BEGIN Quoted passage

There are a lot of decompilers available in the .NET ecosystem and this has always been the case. I mean always. However, I sometimes forget that not everyone knows or appreciates this and that my perspective is born from the fact that I was a professional developer during the formative years of .NET. So it was a bit of a shock to see some of the responses to Decompilation being available in Visual Studio.
I wrote about this orthogonally but it is important to repeat some fundamental Intermediate Language and Just in Time compilation are important concepts. Lets define them again here:
IL (Intermediate Language) - All .NET compilers generate Intermediate Language (IL) no matter what the underlying language used to develop the application. The CLR actually has no idea about the language used to develop a given application. All .NET compilers will generate a standard, common language we refer to as IL (aka, MSIL and CIL).
So you have executable or assembly replete with IL, now what? We have to execute it right? That is where JIT comes in:
JIT (Just in Time) - Before Intermediate Language (IL) can be executed, it must converted by the .NET Framework's JIT compiler to native code, which is CPU specific code that run on some computer architecture as the JIT compiler. Rather than using time and memory to convert all the MSIL in portable executable (PE) file to native code, it converts the MSIL as it is needed during execution and stored in resulting native code so it is accessible for subsequent calls.
There are some real advantages to this IL/JIT strategy:
- You can potentially run your code on any platform because you are not stuck with native code (or specific version of native you built). You will, however, need to an JIT compiler for those platforms.
- Further you can add run-time optimizations that are not possible had you created native code. So if a new CPU feature is created your IL can potentially take advantage of it (assuming an updated JIT compiler).

END Quoted passage

__What you need to do__
Could you update the passage on IL and JIT compilation from "There are some" up to and including "for those platforms.", replacing "IL/JIT strategy" with "IL/JIT approach"?

BEGIN Excerpted data

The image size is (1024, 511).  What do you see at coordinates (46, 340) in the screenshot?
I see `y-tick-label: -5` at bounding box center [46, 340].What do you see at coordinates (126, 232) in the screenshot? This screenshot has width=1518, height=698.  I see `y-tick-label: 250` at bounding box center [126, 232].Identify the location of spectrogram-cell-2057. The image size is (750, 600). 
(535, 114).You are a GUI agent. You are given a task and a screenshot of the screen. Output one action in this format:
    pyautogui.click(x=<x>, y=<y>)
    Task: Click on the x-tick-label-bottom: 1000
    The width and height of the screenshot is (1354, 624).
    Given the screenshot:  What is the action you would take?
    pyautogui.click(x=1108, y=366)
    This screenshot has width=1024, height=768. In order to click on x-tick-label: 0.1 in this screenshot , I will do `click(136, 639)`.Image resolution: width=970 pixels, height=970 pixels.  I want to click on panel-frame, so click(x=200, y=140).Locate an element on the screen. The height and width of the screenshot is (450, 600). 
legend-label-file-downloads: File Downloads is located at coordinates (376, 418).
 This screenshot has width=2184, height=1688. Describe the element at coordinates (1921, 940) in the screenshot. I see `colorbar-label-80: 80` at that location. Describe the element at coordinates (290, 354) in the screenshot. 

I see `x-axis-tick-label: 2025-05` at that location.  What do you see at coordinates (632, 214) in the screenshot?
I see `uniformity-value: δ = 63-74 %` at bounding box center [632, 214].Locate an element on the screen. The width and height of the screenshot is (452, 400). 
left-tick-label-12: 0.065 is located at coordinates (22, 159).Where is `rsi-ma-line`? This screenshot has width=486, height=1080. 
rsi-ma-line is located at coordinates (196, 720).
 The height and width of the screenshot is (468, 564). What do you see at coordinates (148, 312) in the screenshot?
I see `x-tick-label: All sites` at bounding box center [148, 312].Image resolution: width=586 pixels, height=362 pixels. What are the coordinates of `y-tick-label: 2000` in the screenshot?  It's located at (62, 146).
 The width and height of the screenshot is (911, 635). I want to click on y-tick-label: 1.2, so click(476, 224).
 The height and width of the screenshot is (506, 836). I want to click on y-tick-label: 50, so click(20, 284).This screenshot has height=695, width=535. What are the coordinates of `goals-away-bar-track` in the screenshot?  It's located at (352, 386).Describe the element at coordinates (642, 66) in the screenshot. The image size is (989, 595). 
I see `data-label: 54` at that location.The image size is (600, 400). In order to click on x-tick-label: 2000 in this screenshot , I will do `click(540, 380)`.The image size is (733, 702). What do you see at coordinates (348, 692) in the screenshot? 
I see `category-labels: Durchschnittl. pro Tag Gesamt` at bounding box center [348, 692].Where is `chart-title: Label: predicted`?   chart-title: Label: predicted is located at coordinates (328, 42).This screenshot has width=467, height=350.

END Excerpted data

__Solution to the exercise__
There are some real advantages to this IL/JIT approach:
- You can potentially run your code on any platform because you are not stuck with native code (or specific version of native you built). You will, however, need to an JIT compiler for those platforms.